Her Fearful Symmetry by Audrey Niffenegger


I got this book for Christmas last year and had it on my list because it's the second novel by the author who wrote The Time Traveler's Wife, a book that was both hard to read and very enjoyable. I was a bit off-put to hear that this was a 'horror' novel as that's not really my genre but decided to give it a go anyways around Halloween of this year. It was incredibly weird but I still sort of liked it, and I'm happy to report it's definitely not 'horror' by any definition.

This book is about a set of twins named Julia and Valentina who inherit a flat from their estranged aunt Elspeth (their mother's twin) in England but the caveat is that they have to live in it a year first before they can sell it. In the year they spend in England they become very familiar with Elspeth's boyfriend Robert, some of the neighbours, and their late aunt who haunts the apartment as a ghost.

I almost stopped reading this book when the ghost showed up, despite the fact that I was already ~50 pages in. I do not like science fiction stuff, and I especially don't like supernatural elements like ghosts, but I kept on. The book progresses into a Romeo and Juliet type of plot (I promise this is not a spoiler) where Valentina attempts to fake her death so she can move on in her life independent from her twin sister Julia who insists they do everything together. It has a pretty shocking and dark ending. 

Audrey Niffenegger


I think this plot is a bit far-fetched (do you really need to fake your death to assert independence?) but this is also the reason that adult, identical twins really weird me out. I find them sort of creepy the way they operate as extensions of one person and this book especially makes the relationship feel suffocating. I felt like the below passage sort of explains this weird twin-syndrome that makes me uncomfortable:

The twins worried about virginity individually, and they worried about it together. But the most basic problem was one they never talked about: sex was something they couldn't do together. Someone would have to go first, and then the other would be left behind. And they would each have to pick different guys, and these guys, these potential boyfriends, would want to spend time alone with one or the other; they would want to be the important person in Julia or Valentina's life. Each boyfriend would be a crowbar, and soon there would be a gap; there would be hours in the day when Julia wouldn't even know where Valentina was, or what she was doing, and Valentina would turn to tell Julia something and instead there would be the boyfriend, waiting to hear what she was about to say although only Julia would have understood it. ... It was a delicate thing, their private world. It required absolute fidelity, and so they remained virgins, and waited."
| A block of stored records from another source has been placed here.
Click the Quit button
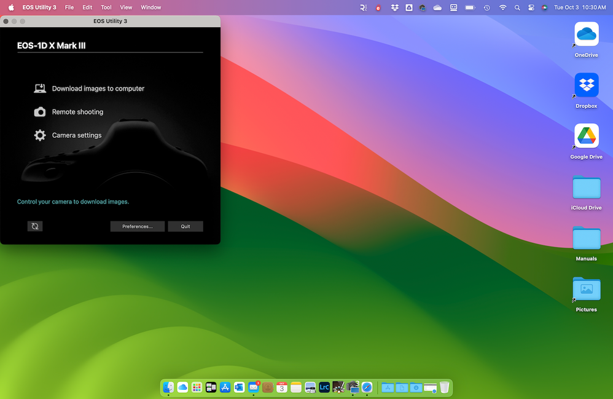This screenshot has height=399, width=613. click(185, 226)
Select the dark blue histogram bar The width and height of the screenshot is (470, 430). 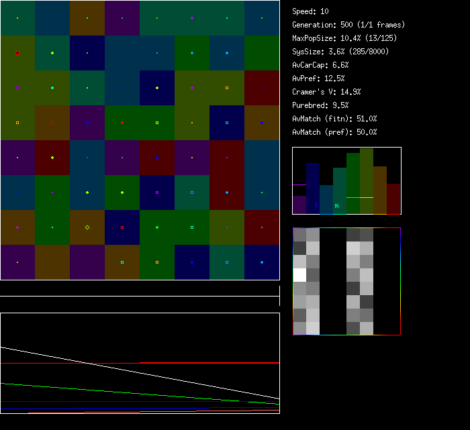tap(313, 188)
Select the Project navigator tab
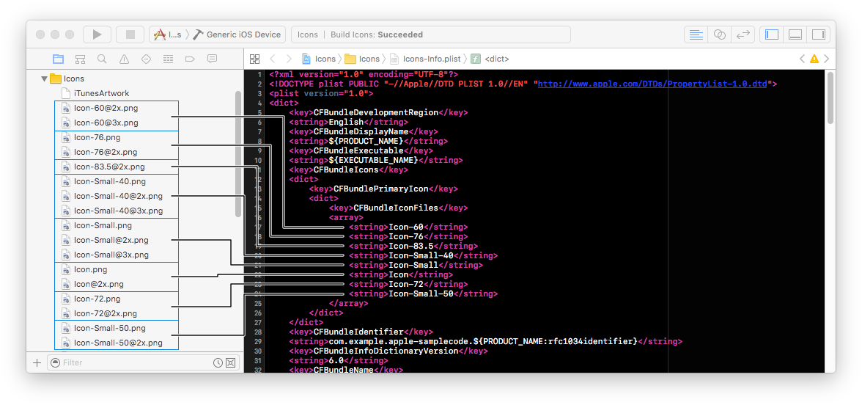862x405 pixels. [x=58, y=59]

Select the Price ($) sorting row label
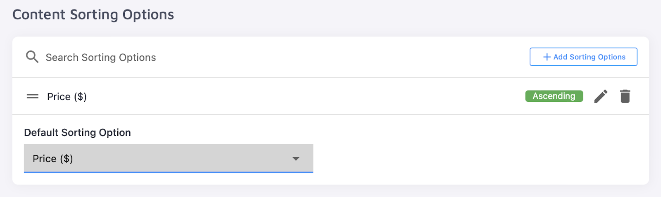(67, 97)
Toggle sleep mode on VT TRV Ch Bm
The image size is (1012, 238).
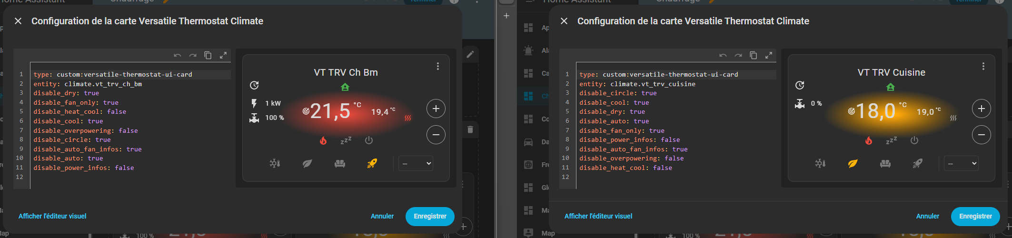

Despite the weirdness of the twins and the ghosts and whatever else, I was into this book and story. I found the fake death plot exciting and was eager to read on and see what happened. Niffenegger is also the talented writer I remembered her to be and the imagery is so beautiful. She writes so romantically about death and I think this is a large reason why I would consider this more of a romance than a horror plot, because a different writer totally could have made it the latter.

He was not ready for her absence. No one he loved had died, until Elspeth. Other people were absent, but no one was dead. Elspeth? Even her name seemed empty, as though it had detached itself from her and was floating untethered in his mind. How am I supposed to live without you? It was not a matter of the body; his body would carry on as usual. The problem was located in the word how: he would live, but without Elspeth the flavour, the manner, the method of living were lost to him. He would have to relearn solitude." 

I think this would be a cool read if ghosts are your thing. If they're not and you don't want to persevere because you like the author the way I did, I don't think you'd end up finishing it because it's pretty weird. I would love to discuss this ending with someone though, there's not much more I can say without spoiling it but it'd pretty dark, so let me know if you read it!